Static Infrastructure Provisioning with Terraform
Long before modern ‘cloud computing’, IaC was already a thing. There was CFEngine (1993), Puppet (2005), Chef (2008), and Ansible (2012). I have used them all, and there are many others I have not used. The late-comer to the party is Terraform (2014) and was primarily developed to do what other IaC tools do, but with specificity to the hosting provider platforms (i.e. The Cloud). The process of computer and application resource provisioning became a lot more automated with the advent of cloud computing due to their ubiquitous use of APIs for management and control. With the advent of these powerful API systems, the nature of what Infrastructure-as-Code (IaC) automation tools do expanded. Legacy tools implemented APIs via plugins (e.g. Chef implement the knife ec2 plugin) to allow their tool to interact with the cloud provider’s API system. Terraform implemented the API systems not as a bunch of plugins and extensions, but as the core of the product configuration, via a ‘provider’ section in the configuration.

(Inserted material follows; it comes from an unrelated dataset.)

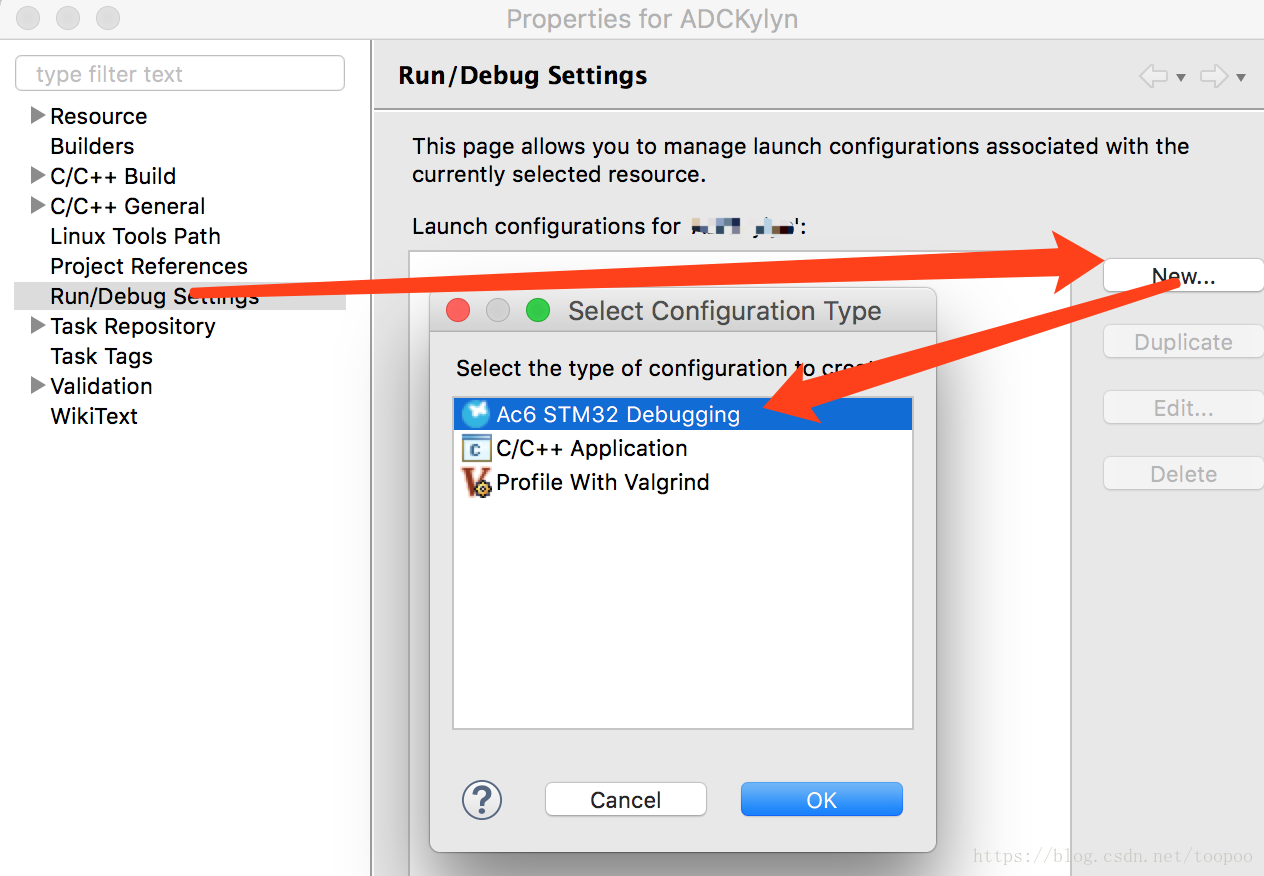Open the forward history dropdown arrow
The height and width of the screenshot is (876, 1264).
1241,77
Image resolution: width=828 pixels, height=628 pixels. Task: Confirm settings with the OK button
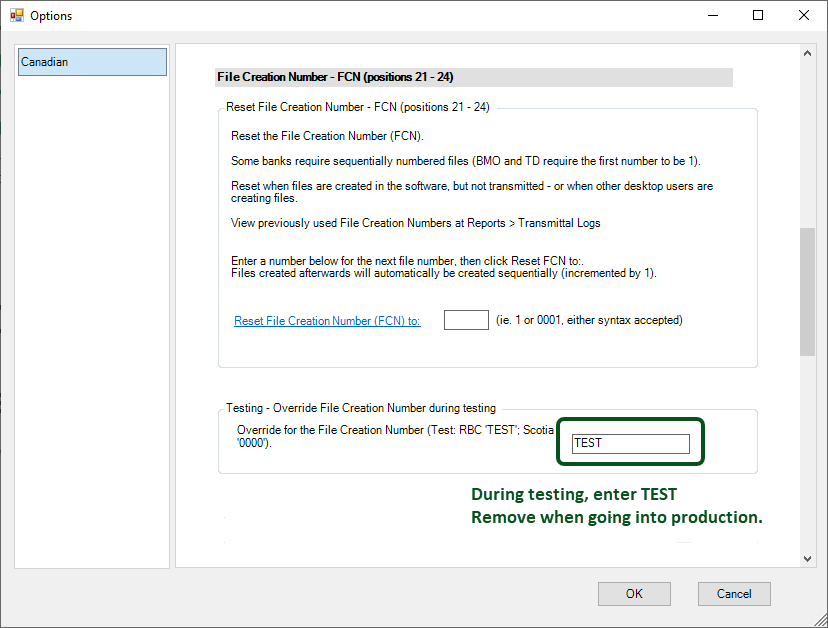point(634,593)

Using Terraform, small and large scale cloud provisioning requests can be stored in HCL (HashiCorp Language) files, which are specially formatted simple ascii text files analogous to YAML or JSON. HCL files are proprietary in formatting, structure and usage, and not interchangeable with other formats such as yaml or json. Infrastructure requests like “please create an S3 bucket with my initials in it”; “please install a database system with Postgresql and ensure replication to another (remote) location”; and “please create a Windows Jump box with a public IP by which I can connect to the backend database” would have been (at least) 3 separate service tickets. Each ticket needed lots of information for the staff member to implement; it needed a budget; it needed management approval and scheduling within the team responsible for infrastructure provisioning (historically, this group was called operations). Terraform allows these requests to be bundled into one ‘plan’, and therefore (possibly) one agile ticket, and implemented with one run of the ‘terraform’ command. Similarly, updates, additions and deletions for resources can be made to the same plan, ensuring an extremely consistent environment across the organization with minimal re-testing needed.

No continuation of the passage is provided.